J’ai la tête ailleurs et après avoir survécu aux échoppes de Vêtements Tissus Vaisselle Bijoux et autres curiosités, nous voilà dans la partie que j’aime : De toutes parts des mains te tendent des cerises, un abricot se fend sous tes yeux et t’est proposé avec grâce. Ici ? La pesée, elle est à l’avenant : 900 Grammes ? Attends, je te rajoute une aubergine. T’as pas la monnaie ? Et alors on va pas faire une histoire pour un euro. Goûte à mes olives Fais-moi plaisir

Le marché d’Argenteuil, c’est le fief de Djamila. Tous ces vendeurs, elle leur claque la bise.

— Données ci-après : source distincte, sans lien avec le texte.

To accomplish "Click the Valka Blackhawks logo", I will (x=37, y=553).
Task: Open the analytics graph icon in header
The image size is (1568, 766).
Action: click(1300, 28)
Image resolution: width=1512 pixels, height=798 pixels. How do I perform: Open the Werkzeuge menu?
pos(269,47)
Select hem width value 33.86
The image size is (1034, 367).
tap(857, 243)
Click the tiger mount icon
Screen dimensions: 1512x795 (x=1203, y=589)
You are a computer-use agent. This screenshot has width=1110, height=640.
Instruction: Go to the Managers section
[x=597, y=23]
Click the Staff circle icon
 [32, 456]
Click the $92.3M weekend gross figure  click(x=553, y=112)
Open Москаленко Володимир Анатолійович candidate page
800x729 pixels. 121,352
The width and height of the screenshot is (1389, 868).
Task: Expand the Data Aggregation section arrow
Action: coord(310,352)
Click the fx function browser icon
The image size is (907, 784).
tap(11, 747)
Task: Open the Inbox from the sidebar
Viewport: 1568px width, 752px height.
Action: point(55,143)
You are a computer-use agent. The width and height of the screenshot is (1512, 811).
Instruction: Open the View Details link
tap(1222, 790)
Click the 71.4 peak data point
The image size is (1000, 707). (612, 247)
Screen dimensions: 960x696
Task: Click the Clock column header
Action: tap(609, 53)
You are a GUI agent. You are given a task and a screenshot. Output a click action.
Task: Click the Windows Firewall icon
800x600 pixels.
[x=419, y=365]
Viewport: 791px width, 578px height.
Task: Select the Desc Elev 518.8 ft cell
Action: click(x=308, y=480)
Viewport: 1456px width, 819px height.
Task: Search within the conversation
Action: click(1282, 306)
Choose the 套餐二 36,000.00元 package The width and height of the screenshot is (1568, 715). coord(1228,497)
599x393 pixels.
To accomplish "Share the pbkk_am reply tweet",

Elle s’enquiert de chacun : Et ta mère Ton fils Bref une conversation qui toujours se poursuit et qui s’interrompt momentanément par ce Inch’Allah si doux aux oreilles.

C’est le drame

Je suis adossée à un mur, regardant distraitement faire Djamila, lorsque le drame arrive. En mode pause, j’étais là, j’attendais mon amie, c’est là, je crois, que je me suis dit encore que sa tresse était si belle, et c’est exactement là, en même temps, que j’ai vu dans le regard du vendeur qui s’adressait à Djamila un éclair de haine.

Un éclair ? Non. Un éclair serait quelque chose de rapide. D’éphémère.

Non. J’ai vu le visage de la haine. J’ai entendu, sans les comprendre, des mots arabes. Violents. Qui sonnaient comme des coups.

Screenshot

J’avance vers Djamila. Qu’elle m’explique.
Il m’a dit Hamzilla, halète-t-elle.  Fille du cochon.
C’est là que mon amie, qui avait entrepris de tracer sa route, revient sur ses pas, blême.

La haine et la délicatesse

S’en suit un échange qui dure au moins une minute. Nous sommes sous le marché couvert : tout soudain est en suspens.

La Haine se lâche. Ose faire des gestes menaçants. Mimer, avec un naturel confondant, et effrayant, des coups. Croyant sans doute faire plier cette femme.

Djamila ne lâche pas l’affaire. Elle, cette femme gracieuse, la classe personnifiée, elle est prête à en découdre ? Elle sort son portable. Veut appeler la police. On ne me parle pas comme ça. J’exige qu’il me respecte. Qu’il respecte toutes les Femmes. Il est en France.


De part et d’autres, sont apparus 4 ou 5 jeunes hommes. Ils connaissent Djamila. Ils lui disent qu’elle a raison. Ils s’excusent au nom de ce barbare. Ils se confondent en excuses. Lui embrassent le front. Se désolidarisent tous de La Haine. Ils sont sincères. Le patron du marché est là. Un Zizou magnifique. Au regard clair. Loyal. Courageux. 5 minutes après, le mec qui a mal parlé à une femme est sorti du marché : Dégage.

Y a plus. Il ne dira plus à aucune femme Dégage. Il ne menacera plus de porter un coup.

La sentence de Djamila

Quelques instants après. Une terrasse de café.

Djamila : Tu sais quoi Sarah ? Je suis française : tous les hommes me respecteront.